Access to the top of the cathedral is not public and requires visitors to pass through a narrow staircase, which is difficult or impossible for disabled people.

  • Cataloguing: The information system can be used for inventory purposes to register systematically any issues (stone pathologies, repairs, actions protection, structural problems). This catalogue could also exhibit metric features.
  • A multimedia DVD would allow broader dissemination to publicize the architectural and cultural heritage of Avila from a novel perspective.

In the course of this project, we have solved a number of troublesome problems. The magnitude of the work was great, as it was not limited to a single building but encompassed a large set of buildings in the city of Avila. We had to adopt a novel strategy to capture information on the function of the particularities and limitations of each building. The large amount of data generated required for this study required a major effort to coordinate the laboratory work to homogenize the final results. Finally, we had to choose a compromise solution between data quality and data size in order to optimize web publishing. However, we have generated an output specially prepared for display at tourist offices where there are no limitations on the amount of data as on the web.

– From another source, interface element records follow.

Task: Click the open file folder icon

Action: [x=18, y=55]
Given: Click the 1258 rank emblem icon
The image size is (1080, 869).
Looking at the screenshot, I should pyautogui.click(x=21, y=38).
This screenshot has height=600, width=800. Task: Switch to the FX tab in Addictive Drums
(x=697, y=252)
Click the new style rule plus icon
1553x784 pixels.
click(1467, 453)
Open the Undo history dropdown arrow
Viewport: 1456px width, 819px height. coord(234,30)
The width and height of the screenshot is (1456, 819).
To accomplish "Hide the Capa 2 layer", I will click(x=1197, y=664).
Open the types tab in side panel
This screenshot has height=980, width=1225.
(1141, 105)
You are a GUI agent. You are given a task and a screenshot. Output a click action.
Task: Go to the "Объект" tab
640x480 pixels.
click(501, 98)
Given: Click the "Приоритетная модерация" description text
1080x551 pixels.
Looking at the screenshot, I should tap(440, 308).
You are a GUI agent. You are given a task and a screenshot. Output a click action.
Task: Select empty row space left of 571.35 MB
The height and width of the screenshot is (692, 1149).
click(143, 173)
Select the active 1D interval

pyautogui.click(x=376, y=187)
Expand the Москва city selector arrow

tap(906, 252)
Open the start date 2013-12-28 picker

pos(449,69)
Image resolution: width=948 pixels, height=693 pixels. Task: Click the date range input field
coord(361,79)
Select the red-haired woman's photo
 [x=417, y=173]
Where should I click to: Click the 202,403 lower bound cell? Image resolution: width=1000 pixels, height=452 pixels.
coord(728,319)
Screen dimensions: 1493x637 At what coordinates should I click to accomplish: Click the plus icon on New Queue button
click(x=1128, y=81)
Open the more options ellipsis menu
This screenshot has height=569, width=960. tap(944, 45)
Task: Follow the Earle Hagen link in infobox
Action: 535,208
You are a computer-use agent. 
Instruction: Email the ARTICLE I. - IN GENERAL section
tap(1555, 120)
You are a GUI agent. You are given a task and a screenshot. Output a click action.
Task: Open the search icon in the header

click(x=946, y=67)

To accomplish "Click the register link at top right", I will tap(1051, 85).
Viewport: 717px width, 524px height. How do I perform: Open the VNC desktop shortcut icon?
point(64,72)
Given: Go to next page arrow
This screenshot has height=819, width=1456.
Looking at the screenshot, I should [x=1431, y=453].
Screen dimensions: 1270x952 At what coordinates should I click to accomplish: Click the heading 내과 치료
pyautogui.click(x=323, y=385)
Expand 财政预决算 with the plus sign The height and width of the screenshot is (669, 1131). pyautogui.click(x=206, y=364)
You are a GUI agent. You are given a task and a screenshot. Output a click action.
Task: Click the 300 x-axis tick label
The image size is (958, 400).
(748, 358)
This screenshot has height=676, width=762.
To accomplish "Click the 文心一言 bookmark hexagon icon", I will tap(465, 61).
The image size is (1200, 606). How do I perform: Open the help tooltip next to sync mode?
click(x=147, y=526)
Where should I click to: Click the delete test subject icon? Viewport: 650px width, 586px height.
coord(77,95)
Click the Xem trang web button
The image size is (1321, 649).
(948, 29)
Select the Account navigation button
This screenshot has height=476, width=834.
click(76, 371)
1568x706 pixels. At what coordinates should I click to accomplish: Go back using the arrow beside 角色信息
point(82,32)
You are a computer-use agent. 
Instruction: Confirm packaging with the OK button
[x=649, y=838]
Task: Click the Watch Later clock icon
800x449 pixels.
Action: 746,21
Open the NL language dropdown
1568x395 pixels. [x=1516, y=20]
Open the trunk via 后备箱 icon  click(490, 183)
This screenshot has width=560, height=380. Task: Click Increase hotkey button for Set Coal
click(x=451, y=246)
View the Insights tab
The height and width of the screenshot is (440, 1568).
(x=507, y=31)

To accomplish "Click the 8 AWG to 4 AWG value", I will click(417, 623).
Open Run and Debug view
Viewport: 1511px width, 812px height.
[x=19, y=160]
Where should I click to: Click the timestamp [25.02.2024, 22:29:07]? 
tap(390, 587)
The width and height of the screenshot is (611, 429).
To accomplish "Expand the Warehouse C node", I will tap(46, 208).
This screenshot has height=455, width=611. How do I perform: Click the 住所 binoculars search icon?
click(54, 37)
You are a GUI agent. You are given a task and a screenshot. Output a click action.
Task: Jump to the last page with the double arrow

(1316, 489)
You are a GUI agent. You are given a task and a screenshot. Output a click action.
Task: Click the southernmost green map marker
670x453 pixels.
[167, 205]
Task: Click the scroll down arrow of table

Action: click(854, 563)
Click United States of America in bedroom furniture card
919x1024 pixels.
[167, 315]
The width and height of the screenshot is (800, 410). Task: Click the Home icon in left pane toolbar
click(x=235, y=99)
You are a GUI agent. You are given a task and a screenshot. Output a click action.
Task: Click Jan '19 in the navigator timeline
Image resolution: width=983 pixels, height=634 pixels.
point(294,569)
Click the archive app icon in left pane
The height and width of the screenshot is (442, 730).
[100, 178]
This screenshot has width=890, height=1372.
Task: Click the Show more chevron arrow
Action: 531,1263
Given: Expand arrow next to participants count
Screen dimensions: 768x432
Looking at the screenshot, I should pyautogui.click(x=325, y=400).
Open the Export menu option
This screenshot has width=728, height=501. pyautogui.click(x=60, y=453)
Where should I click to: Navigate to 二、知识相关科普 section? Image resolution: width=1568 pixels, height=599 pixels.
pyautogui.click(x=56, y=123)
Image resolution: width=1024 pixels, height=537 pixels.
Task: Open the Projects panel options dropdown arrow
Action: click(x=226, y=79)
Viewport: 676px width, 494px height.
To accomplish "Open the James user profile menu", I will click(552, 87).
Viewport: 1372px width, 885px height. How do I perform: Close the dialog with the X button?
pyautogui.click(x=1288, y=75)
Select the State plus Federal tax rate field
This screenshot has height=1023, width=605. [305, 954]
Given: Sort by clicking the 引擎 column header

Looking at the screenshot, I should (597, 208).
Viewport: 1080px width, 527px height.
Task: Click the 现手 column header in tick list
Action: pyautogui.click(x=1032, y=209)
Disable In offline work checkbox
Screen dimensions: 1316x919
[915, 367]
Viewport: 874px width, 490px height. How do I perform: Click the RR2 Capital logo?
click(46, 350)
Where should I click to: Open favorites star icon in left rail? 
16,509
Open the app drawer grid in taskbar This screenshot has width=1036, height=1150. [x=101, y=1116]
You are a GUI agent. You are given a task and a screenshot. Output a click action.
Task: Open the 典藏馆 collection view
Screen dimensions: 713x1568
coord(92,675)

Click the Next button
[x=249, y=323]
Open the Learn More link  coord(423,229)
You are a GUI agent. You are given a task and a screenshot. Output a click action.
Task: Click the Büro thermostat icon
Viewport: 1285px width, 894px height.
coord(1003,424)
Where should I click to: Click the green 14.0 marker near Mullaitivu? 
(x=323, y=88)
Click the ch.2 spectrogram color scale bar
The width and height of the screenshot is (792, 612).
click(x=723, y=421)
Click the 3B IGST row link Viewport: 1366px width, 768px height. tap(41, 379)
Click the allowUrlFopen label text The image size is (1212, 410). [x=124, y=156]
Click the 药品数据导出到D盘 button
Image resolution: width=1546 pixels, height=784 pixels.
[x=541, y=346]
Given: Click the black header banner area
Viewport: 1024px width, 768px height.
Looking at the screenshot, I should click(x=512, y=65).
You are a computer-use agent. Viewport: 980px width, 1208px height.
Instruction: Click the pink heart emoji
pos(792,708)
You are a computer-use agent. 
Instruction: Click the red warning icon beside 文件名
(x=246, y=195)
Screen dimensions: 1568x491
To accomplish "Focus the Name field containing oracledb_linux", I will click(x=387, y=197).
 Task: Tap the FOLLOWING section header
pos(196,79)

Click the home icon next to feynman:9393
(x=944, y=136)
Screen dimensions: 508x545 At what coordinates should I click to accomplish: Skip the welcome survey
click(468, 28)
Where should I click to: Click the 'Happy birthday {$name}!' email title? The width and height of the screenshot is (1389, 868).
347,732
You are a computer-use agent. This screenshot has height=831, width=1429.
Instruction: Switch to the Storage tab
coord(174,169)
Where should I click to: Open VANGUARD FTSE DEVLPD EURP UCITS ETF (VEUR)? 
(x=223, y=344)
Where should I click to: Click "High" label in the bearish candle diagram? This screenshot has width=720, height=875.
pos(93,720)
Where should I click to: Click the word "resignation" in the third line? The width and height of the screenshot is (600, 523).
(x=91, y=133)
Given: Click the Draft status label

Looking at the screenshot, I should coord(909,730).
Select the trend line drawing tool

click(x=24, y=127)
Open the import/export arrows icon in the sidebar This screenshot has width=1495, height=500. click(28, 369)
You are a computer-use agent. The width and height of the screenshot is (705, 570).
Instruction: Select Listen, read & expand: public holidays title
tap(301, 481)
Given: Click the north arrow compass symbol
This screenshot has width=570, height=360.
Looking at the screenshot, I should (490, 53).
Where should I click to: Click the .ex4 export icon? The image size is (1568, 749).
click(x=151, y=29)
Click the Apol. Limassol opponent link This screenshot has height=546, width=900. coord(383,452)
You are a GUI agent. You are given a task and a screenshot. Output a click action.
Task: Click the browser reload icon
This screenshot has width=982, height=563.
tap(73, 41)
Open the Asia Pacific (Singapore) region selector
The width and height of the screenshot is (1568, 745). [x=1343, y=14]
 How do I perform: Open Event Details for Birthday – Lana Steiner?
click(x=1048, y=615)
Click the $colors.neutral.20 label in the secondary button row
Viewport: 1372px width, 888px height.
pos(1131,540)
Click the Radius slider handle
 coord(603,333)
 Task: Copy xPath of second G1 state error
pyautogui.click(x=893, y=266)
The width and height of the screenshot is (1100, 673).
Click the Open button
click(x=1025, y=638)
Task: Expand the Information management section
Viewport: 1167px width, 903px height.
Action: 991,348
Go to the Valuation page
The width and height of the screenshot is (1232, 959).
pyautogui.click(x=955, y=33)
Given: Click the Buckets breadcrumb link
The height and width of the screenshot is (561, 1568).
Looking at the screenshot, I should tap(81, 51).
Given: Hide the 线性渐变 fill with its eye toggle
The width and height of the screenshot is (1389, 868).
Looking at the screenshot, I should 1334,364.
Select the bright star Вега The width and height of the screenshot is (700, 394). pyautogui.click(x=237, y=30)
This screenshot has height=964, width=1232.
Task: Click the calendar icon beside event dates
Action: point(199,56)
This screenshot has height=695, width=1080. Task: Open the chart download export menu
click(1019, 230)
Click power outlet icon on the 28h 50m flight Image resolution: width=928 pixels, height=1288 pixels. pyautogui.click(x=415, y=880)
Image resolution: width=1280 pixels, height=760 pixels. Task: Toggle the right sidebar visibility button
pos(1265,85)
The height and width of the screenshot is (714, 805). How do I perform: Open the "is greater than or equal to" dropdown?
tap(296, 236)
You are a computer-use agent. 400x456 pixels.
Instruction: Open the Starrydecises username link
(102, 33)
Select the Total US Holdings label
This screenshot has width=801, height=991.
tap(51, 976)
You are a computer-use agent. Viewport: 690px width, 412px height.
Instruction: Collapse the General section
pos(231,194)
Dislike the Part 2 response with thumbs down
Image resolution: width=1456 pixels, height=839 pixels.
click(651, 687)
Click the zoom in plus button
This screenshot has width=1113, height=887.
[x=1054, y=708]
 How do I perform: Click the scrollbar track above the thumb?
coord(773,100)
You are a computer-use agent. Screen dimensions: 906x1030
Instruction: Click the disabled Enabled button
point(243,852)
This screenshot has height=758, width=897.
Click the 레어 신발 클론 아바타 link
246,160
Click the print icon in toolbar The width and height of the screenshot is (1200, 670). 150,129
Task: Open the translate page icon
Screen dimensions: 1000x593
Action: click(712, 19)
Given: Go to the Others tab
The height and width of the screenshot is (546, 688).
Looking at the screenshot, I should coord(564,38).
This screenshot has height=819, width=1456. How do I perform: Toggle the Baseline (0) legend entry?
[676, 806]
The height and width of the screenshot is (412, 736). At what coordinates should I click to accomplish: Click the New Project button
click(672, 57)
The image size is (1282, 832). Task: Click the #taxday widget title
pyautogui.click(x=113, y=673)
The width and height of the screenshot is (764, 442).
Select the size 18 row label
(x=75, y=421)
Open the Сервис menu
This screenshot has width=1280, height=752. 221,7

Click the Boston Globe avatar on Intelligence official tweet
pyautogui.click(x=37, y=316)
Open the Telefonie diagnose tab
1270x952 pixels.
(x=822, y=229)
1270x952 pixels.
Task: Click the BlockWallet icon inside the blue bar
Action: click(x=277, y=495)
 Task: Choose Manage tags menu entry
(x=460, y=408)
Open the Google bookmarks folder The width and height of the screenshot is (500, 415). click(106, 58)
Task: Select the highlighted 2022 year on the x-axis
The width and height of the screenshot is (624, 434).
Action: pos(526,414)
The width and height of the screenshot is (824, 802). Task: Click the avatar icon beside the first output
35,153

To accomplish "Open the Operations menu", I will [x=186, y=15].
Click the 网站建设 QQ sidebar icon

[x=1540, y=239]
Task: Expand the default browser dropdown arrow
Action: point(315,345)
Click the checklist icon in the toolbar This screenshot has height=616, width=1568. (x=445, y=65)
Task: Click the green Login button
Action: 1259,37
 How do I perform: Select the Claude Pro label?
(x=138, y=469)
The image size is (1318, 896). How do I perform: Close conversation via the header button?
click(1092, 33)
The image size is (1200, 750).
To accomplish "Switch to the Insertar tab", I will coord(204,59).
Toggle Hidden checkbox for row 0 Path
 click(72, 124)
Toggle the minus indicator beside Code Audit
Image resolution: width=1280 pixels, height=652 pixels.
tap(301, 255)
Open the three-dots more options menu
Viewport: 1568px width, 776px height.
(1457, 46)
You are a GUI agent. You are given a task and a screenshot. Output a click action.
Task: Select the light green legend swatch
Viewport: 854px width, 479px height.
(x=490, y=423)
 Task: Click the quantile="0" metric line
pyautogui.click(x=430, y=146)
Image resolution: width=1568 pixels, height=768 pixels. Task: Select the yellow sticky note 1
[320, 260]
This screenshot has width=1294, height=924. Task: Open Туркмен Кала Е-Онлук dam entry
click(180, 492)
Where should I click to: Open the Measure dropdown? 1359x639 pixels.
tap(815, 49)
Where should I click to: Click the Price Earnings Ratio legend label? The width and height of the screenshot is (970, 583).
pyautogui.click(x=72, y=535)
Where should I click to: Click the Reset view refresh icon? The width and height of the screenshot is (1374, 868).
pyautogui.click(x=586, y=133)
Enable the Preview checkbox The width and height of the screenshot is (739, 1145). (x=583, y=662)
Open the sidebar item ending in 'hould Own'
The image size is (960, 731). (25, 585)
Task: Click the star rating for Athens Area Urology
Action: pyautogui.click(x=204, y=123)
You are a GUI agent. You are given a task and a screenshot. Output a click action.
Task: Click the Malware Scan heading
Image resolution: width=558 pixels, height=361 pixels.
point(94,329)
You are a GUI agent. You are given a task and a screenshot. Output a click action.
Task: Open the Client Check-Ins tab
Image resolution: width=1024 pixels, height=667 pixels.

Using our spatial information system and by collaborating with relevant specialists and technicians, a number of applications can be accomplished in the near future in order to increase the complexity and richness of the system:

  • Add a professional narration based on historical and artistic documentation.
  • Increase graphical information and images (e.g., near infrared or thermal infrared images could be used to describe other physical or chemical properties of the building facades).
  • Pedagogical products with various levels of complexity and information could be generated. This aim could both increase or reduce the level of interactivity and number of multimedia applications.
  • Technical intervention, diagnosis, and maintenance: In the hands of the appropriate technician, the generated documents are a basic tool for performing diagnostics or establishing maintenance plans, repairs, and rehabilitation.

 

ACKNOWLEDGMENTS

This work has been developed based on a cooperative agreement between the University of Salamanca and the Town Council of Avila. The main objective of the agreement is the application of new technologies to the conservation and enhancement of the city's historic and artistic heritage. Many people have contributed to the realization of this work. We especially thank the pastors of the churches who have collaborated and facilitated access to remote rooms. Without the contribution of the Fire Corps, Archaeological Council Department and the Bishopric of Avila, this research would have been impossible.